Tino

Tino, il postino di Acquasanta un paese, delle Marche era al suo primo incarico lavorativo e felice per questa opportunità svolgeva il suo lavoro con solerzia e senso del dovere.

Dopo aver conseguito la maturità con il massimo dei voti, Tino aveva deciso di tentare ad entrare alle Poste per sgravare i propri genitori dal suo mantenimento e mantenersi da solo.

Inviato il proprio curriculum on-line ricevette un test da effettuare, via web e tutte le spiegazioni necessarie per il suo svolgimento.

Superato il test venne contattato per un colloquio e per effettuare la prova pratica di guida su un motomezzo 125 cc a pieno carico di posta, il cui superamento è condizione essenziale senza la quale non potrà aver luogo l’assunzione.

Tino benché fisicamente non si presentasse molto prestante, ma al contrario risultasse alquanto gracile fu assunto.

Quella prima mattina di lavoro, non poteva disporre della moto fornita dalle poste, perché guasta e così si dovette adattare a consegnare le lettere in bicicletta.

Nonostante quel primo handicap, Tino era euforico per l’assunzione e non si fece abbattere ma iniziò il suo giro pedalando a più non posso.

Lungo il tragitto, Tino, incontrò Luca il meccanico che fischiettava e che a lunghi passi percorreva la strada che corteggiava i giardini.

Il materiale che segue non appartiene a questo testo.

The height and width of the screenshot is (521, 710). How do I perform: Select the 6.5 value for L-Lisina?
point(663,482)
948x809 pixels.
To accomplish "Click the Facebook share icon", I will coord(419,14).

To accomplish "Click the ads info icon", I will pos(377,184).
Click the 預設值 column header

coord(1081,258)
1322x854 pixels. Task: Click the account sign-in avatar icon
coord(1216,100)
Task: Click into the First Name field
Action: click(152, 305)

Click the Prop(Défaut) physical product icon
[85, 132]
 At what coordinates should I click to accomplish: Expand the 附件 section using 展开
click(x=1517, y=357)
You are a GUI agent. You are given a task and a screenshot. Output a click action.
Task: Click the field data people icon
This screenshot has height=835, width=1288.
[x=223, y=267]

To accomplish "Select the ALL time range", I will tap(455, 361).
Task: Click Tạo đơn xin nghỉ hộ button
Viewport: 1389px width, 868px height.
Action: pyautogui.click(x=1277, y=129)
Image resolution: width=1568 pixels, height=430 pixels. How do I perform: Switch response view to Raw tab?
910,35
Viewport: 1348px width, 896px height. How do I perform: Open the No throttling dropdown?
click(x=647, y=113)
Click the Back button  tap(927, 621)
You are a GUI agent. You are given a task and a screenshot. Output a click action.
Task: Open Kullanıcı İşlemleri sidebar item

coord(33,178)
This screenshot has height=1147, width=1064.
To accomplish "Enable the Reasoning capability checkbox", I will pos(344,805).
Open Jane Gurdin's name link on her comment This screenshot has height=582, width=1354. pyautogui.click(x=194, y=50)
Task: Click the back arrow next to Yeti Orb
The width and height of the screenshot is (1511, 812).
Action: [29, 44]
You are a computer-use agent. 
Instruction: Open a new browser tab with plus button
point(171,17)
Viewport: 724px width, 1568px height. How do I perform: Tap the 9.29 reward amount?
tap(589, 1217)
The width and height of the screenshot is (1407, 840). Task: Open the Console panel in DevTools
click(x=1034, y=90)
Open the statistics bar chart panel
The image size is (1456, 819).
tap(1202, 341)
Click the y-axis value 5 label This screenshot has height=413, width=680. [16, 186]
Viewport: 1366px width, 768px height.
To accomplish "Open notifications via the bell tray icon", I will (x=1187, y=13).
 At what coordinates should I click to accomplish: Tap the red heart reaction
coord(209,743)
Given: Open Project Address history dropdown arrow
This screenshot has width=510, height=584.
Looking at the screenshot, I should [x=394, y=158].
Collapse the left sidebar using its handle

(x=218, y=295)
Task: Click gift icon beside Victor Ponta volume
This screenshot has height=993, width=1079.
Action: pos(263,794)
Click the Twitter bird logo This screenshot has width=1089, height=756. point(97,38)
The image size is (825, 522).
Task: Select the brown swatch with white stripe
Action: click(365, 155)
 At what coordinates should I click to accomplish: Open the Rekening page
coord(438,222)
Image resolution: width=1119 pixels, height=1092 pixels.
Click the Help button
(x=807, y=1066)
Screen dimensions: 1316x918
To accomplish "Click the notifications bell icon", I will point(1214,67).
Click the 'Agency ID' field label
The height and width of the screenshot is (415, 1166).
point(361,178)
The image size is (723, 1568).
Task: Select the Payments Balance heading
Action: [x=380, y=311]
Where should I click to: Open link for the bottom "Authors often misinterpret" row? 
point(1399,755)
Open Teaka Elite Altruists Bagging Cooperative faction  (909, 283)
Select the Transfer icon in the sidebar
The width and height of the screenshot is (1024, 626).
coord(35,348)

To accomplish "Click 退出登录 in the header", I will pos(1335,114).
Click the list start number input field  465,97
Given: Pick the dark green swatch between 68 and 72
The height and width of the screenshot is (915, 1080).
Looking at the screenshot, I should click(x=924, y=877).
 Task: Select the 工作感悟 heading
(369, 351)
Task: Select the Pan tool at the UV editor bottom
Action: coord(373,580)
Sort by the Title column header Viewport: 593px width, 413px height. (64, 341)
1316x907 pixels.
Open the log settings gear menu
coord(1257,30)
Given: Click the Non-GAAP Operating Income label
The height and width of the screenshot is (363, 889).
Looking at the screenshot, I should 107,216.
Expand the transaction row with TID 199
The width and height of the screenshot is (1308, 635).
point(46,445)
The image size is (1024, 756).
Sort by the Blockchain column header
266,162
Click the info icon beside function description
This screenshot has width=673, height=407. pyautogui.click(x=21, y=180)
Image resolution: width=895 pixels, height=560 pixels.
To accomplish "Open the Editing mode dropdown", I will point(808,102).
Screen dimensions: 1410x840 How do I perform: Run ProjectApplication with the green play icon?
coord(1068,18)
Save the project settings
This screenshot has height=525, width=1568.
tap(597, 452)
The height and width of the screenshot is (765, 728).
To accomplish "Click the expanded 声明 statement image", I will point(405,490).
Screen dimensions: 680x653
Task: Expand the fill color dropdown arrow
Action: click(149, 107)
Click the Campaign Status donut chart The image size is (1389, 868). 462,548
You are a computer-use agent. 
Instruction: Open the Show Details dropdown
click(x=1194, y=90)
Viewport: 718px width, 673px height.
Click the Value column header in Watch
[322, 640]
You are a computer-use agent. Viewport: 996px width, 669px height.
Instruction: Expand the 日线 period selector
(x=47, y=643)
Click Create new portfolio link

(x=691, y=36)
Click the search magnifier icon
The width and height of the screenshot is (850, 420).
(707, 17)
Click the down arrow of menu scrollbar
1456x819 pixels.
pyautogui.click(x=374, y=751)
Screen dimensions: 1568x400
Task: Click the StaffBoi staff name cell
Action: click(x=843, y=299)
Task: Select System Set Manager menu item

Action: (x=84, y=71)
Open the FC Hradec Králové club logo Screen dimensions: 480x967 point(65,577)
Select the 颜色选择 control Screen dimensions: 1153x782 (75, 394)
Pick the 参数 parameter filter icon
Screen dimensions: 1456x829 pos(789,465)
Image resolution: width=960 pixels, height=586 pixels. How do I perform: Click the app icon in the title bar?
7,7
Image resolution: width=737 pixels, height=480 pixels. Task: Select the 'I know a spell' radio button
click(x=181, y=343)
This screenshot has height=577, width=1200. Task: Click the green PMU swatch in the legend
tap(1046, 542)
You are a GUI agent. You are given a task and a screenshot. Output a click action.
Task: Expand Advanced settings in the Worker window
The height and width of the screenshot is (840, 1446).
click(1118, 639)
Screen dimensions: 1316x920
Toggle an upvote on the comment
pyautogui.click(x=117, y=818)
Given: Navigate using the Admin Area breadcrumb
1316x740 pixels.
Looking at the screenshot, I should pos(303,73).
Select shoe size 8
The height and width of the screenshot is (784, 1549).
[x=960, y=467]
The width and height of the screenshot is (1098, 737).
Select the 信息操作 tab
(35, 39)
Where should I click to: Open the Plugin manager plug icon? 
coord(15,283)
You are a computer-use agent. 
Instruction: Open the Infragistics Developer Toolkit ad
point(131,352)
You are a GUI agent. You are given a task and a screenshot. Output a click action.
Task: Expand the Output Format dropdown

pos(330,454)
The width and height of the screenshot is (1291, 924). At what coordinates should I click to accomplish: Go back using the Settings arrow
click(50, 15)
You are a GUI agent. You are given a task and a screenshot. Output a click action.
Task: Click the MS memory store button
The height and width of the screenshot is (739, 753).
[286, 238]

Mantenendo in equilibrio la bici dal grande peso della sua borsa, salutò scapicollandosi l’amico e sorpassandolo a grande velocità si diresse verso il centro del paese.

Di lì a poco, incrociò Vanessa, la parrucchiera del paese, che confabulava con delle amiche e a mano della sua piccola Camilla, che senza farsi accorgere lasciò la mano della mamma e si diresse verso un buffo omino vestito da pagliaccio che vendeva palloncini.

Il tale senza porsi domande, regalò un palloncino a Camilla la quale, piccola ed esile; fu dapprima trascinata dal palloncino che di lì a pochi attimi, grazie ad una folata di vento iniziò a vibrare nell’aria trascinando Camilla tra le nuvole.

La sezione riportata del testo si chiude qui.